*** Block opens ***

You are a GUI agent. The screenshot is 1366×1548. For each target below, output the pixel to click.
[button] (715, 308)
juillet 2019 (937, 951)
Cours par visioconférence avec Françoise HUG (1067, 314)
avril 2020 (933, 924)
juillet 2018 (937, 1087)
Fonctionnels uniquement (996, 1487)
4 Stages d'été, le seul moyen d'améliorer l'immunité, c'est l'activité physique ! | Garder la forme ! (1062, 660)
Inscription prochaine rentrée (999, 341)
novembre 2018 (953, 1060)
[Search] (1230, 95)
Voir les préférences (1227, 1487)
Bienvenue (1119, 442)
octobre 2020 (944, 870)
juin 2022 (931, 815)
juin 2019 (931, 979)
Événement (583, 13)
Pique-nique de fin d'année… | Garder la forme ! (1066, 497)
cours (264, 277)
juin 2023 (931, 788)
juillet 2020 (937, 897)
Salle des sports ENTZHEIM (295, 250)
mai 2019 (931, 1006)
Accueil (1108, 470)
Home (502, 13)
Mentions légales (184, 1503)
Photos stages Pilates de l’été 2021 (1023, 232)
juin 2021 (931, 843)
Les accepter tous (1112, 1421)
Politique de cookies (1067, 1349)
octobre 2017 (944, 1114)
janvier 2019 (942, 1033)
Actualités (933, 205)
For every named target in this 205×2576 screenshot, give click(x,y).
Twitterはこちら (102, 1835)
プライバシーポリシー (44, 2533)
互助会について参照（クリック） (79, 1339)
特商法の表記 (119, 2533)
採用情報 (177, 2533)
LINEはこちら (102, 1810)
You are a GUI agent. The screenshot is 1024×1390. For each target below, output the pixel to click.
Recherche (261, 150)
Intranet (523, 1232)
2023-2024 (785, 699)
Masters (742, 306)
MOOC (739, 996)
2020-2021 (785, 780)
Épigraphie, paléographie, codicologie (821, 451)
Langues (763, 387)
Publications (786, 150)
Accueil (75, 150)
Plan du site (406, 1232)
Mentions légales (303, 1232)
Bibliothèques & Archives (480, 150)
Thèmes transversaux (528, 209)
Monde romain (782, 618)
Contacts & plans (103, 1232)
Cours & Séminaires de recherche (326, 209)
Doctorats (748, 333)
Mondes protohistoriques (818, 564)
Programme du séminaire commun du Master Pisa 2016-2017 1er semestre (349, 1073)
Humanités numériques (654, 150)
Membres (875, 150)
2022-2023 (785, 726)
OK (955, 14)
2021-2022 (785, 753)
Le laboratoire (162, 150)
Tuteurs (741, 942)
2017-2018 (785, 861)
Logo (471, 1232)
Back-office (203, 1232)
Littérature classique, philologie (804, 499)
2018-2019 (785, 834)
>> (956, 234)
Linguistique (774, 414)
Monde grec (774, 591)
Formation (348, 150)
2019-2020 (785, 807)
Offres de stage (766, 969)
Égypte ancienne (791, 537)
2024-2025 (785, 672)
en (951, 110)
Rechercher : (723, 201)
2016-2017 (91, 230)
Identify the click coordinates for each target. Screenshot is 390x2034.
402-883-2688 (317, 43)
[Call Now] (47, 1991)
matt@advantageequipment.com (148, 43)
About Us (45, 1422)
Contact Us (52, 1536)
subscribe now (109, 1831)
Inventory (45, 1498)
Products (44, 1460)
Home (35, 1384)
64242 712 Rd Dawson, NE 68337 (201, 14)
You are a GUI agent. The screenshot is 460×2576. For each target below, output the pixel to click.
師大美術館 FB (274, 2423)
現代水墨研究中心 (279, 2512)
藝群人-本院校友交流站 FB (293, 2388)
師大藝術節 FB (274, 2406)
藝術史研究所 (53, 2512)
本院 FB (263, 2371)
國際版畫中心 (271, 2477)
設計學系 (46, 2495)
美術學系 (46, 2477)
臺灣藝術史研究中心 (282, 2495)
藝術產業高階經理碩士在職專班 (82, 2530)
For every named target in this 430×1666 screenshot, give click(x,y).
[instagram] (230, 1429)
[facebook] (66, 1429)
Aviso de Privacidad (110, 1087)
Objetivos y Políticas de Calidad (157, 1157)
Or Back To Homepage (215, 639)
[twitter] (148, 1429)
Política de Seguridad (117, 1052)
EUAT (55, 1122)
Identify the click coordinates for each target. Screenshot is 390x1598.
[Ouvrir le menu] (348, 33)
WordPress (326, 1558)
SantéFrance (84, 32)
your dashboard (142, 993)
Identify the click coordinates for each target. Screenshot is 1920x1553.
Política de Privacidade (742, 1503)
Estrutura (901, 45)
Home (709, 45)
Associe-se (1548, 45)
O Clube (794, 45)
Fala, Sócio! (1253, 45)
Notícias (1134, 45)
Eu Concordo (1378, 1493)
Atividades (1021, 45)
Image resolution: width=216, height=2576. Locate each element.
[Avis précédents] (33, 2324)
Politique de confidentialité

*** Block closes ***

### Problem statement
Type the data again exactly. Leave nothing out.

### Problem solution
You are a GUI agent. The screenshot is 1366×1548. For each target below, output the pixel to click.
[button] (715, 308)
juillet 2019 (937, 951)
Cours par visioconférence avec Françoise HUG (1067, 314)
avril 2020 (933, 924)
juillet 2018 (937, 1087)
Fonctionnels uniquement (996, 1487)
4 Stages d'été, le seul moyen d'améliorer l'immunité, c'est l'activité physique ! | Garder la forme ! (1062, 660)
Inscription prochaine rentrée (999, 341)
novembre 2018 (953, 1060)
[Search] (1230, 95)
Voir les préférences (1227, 1487)
Bienvenue (1119, 442)
octobre 2020 (944, 870)
juin 2022 (931, 815)
juin 2019 (931, 979)
Événement (583, 13)
Pique-nique de fin d'année… | Garder la forme ! (1066, 497)
cours (264, 277)
juin 2023 (931, 788)
juillet 2020 (937, 897)
Salle des sports ENTZHEIM (295, 250)
mai 2019 (931, 1006)
Accueil (1108, 470)
Home (502, 13)
Mentions légales (184, 1503)
Photos stages Pilates de l’été 2021 (1023, 232)
juin 2021 (931, 843)
Les accepter tous (1112, 1421)
Politique de cookies (1067, 1349)
octobre 2017 (944, 1114)
janvier 2019 (942, 1033)
Actualités (933, 205)
For every named target in this 205×2576 screenshot, give click(x,y).
Twitterはこちら (102, 1835)
プライバシーポリシー (44, 2533)
互助会について参照（クリック） (79, 1339)
特商法の表記 (119, 2533)
採用情報 (177, 2533)
LINEはこちら (102, 1810)
You are a GUI agent. The screenshot is 1024×1390. For each target below, output the pixel to click.
Recherche (261, 150)
Intranet (523, 1232)
2023-2024 (785, 699)
Masters (742, 306)
MOOC (739, 996)
2020-2021 (785, 780)
Épigraphie, paléographie, codicologie (821, 451)
Langues (763, 387)
Publications (786, 150)
Accueil (75, 150)
Plan du site (406, 1232)
Mentions légales (303, 1232)
Bibliothèques & Archives (480, 150)
Thèmes transversaux (528, 209)
Monde romain (782, 618)
Contacts & plans (103, 1232)
Cours & Séminaires de recherche (326, 209)
Doctorats (748, 333)
Mondes protohistoriques (818, 564)
Programme du séminaire commun du Master Pisa 2016-2017 1er semestre (349, 1073)
Humanités numériques (654, 150)
Membres (875, 150)
2022-2023 (785, 726)
OK (955, 14)
2021-2022 (785, 753)
Le laboratoire (162, 150)
Tuteurs (741, 942)
2017-2018 (785, 861)
Logo (471, 1232)
Back-office (203, 1232)
Littérature classique, philologie (804, 499)
2018-2019 (785, 834)
>> (956, 234)
Linguistique (774, 414)
Monde grec (774, 591)
Formation (348, 150)
2019-2020 (785, 807)
Offres de stage (766, 969)
Égypte ancienne (791, 537)
2024-2025 (785, 672)
en (951, 110)
Rechercher : (723, 201)
2016-2017 (91, 230)
Identify the click coordinates for each target. Screenshot is 390x2034.
402-883-2688 (317, 43)
[Call Now] (47, 1991)
matt@advantageequipment.com (148, 43)
About Us (45, 1422)
Contact Us (52, 1536)
subscribe now (109, 1831)
Inventory (45, 1498)
Products (44, 1460)
Home (35, 1384)
64242 712 Rd Dawson, NE 68337 (201, 14)
You are a GUI agent. The screenshot is 460×2576. For each target below, output the pixel to click.
師大美術館 FB (274, 2423)
現代水墨研究中心 (279, 2512)
藝群人-本院校友交流站 FB (293, 2388)
師大藝術節 FB (274, 2406)
藝術史研究所 (53, 2512)
本院 FB (263, 2371)
國際版畫中心 (271, 2477)
設計學系 (46, 2495)
美術學系 (46, 2477)
臺灣藝術史研究中心 (282, 2495)
藝術產業高階經理碩士在職專班 (82, 2530)
For every named target in this 430×1666 screenshot, give click(x,y).
[instagram] (230, 1429)
[facebook] (66, 1429)
Aviso de Privacidad (110, 1087)
Objetivos y Políticas de Calidad (157, 1157)
Or Back To Homepage (215, 639)
[twitter] (148, 1429)
Política de Seguridad (117, 1052)
EUAT (55, 1122)
Identify the click coordinates for each target. Screenshot is 390x1598.
[Ouvrir le menu] (348, 33)
WordPress (326, 1558)
SantéFrance (84, 32)
your dashboard (142, 993)
Identify the click coordinates for each target. Screenshot is 1920x1553.
Política de Privacidade (742, 1503)
Estrutura (901, 45)
Home (709, 45)
Associe-se (1548, 45)
O Clube (794, 45)
Fala, Sócio! (1253, 45)
Notícias (1134, 45)
Eu Concordo (1378, 1493)
Atividades (1021, 45)
Image resolution: width=216, height=2576. Locate each element.
[Avis précédents] (33, 2324)
Politique de confidentialité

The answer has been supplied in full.